Another objection we hear frequently is that potential participants don’t plan on going to the doctor that year. “Employees say they don’t need it because they are healthy.” However, what someone plans on happening with their health and what actually happens are often two very different things.
And one of the biggest misconceptions about tax-advantaged accounts is that they only pay for limited medical expenses, such as copays and deductibles. Not only can the money in an FSA be used to pay for medical deductibles, copays, prescription drugs, eyeglasses, dental visits, and eye exams, but it can also be used to purchase hundreds of over-the-counter items like medicine, Band-Aids, sunscreen, braces and wraps to prevent sports injuries, heating pads, ice-packs, contraceptives, contact solution, First-Aid supplies, cough suppressant; and any of the hundreds of other items.
Even if someone doesn’t plan on going to the doctor, they will have to purchase some of the items that are in their medicine cabinet right now. And most of those items can be purchased tax-free with an FSA. If someone doesn’t plan on going to the doctor, they should still open an FSA and put a couple hundred dollars into it just to purchase any of the items listed above (and dozens more) tax-free. Click here for a full list of FSA eligible expenses.
Participants Almost Never Lose Money
This brings us to the third reason most people think they don’t need an FSA: The dreaded “Use it or lose it” rule.
Some estimates have put the average amount of money forfeited in an FSA each year between $50 and $100, but this amount is almost never higher than the amount of money a participant saves in taxes.
If someone put only $500 into an FSA, since the average person saves about 30% on the money they put into an FSA, they would save $150. And if they forfeited $100, they would still have saved $50.

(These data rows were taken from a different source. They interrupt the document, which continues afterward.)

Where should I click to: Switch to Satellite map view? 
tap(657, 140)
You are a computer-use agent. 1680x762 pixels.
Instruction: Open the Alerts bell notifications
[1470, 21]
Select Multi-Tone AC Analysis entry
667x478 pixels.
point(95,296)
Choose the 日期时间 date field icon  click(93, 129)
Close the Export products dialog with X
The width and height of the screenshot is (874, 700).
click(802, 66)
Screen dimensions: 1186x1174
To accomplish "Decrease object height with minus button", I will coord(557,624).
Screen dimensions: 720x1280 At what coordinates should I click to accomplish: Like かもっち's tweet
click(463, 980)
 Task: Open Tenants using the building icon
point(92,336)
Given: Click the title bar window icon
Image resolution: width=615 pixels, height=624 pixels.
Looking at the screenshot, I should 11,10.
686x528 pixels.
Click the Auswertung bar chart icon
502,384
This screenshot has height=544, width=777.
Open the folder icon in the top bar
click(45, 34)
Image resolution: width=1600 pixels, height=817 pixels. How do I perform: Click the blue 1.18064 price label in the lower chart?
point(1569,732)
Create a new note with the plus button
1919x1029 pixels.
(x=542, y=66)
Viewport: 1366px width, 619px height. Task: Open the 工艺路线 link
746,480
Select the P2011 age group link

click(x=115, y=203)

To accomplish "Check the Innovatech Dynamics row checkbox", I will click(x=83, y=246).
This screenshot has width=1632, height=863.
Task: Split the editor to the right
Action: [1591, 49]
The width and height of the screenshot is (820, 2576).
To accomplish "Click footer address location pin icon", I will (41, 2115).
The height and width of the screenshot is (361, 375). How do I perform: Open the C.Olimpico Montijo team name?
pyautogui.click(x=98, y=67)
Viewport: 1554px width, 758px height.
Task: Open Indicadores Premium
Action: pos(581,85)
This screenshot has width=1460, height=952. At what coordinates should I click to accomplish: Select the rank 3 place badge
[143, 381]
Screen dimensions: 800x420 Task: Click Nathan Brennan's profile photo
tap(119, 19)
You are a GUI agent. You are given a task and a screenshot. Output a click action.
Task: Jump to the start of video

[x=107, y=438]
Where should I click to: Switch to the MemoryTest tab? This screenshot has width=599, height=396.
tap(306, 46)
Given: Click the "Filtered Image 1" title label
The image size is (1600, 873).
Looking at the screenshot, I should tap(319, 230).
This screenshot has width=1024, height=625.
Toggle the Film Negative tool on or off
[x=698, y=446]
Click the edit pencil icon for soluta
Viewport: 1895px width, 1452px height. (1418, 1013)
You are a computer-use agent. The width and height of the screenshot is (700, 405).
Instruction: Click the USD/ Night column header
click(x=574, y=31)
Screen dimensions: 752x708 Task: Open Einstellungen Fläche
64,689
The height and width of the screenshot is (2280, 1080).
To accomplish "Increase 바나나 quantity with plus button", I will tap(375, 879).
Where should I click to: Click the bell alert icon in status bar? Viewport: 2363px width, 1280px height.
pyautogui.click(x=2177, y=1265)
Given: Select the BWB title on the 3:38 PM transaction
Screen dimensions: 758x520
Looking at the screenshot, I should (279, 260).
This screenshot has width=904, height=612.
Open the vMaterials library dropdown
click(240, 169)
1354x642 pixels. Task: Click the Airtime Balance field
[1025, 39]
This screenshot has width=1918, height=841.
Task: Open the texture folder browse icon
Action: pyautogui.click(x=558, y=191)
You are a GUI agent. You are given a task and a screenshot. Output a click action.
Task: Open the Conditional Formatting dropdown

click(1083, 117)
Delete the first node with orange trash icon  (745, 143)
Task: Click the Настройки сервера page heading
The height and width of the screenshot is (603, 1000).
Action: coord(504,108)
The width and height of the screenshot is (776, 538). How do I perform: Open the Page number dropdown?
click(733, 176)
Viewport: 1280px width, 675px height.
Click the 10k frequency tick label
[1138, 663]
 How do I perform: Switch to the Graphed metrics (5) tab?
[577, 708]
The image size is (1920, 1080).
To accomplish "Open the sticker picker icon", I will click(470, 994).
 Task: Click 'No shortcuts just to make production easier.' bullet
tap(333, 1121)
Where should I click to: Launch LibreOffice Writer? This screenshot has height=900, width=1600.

In short, while they failed to spend some of the money they set aside, they still likely saved more than that amount in taxes by using an FSA to purchase those over-the-counter items tax-free and the savings would increase as their contributions increased.
Relief for unused FSA money
In 2013, the IRS began allowing companies to offer an FSA rollover to their employees. Now, employees can rollover up to $550 (effective 2021) from a previous year’s FSA into the following plan year, and they can still contribute the maximum amount to their FSA in that following plan year (up to $2,750 for 2021).
The IRS also allows for a “grace period,” of typically 2.5 months, in which FSA participants can incur new expenses using the prior-year’s FSA funds. Employers are allowed to offer one of the two options, but not both.
However, employers can pair one of the two options mentioned above with a 90-day runout period. This allows employees to submit manual claims for any expenses incurred within the plan year that has just ended and be reimbursed with the remaining funds in their FSA. This is a standard option and will be in place regardless of whether or not a grace period or rollover option are added.
Is There Any Reason Someone Wouldn’t Have an FSA?
We’ve taken a look at the three most common reasons people think they don’t need an FSA and busted those myths. But are there any actual reasons why someone should not open an FSA? The answer is no… and yes..
The IRS will not allow someone to open an FSA if they are already contributing to a Health Savings Account (HSA) in the current plan year, with which they are using pre-tax money to pay for eligible medical expenses.
The exception to this rule is that someone can open what’s called a Limited Purpose FSA (LPFSA) that only reimburses them for eligible dental and vision expenses, not medical expenses.
Just Think of The Money Your Customers Could Save With an FSA
By now you should be pulling your hair out over the amount of money you could be saving potential customers with an FSA. But don’t worry, there’s still time to save them money in the next plan year. Don’t be surprised if you hear these objections, and know that there is a perfectly good response to each one!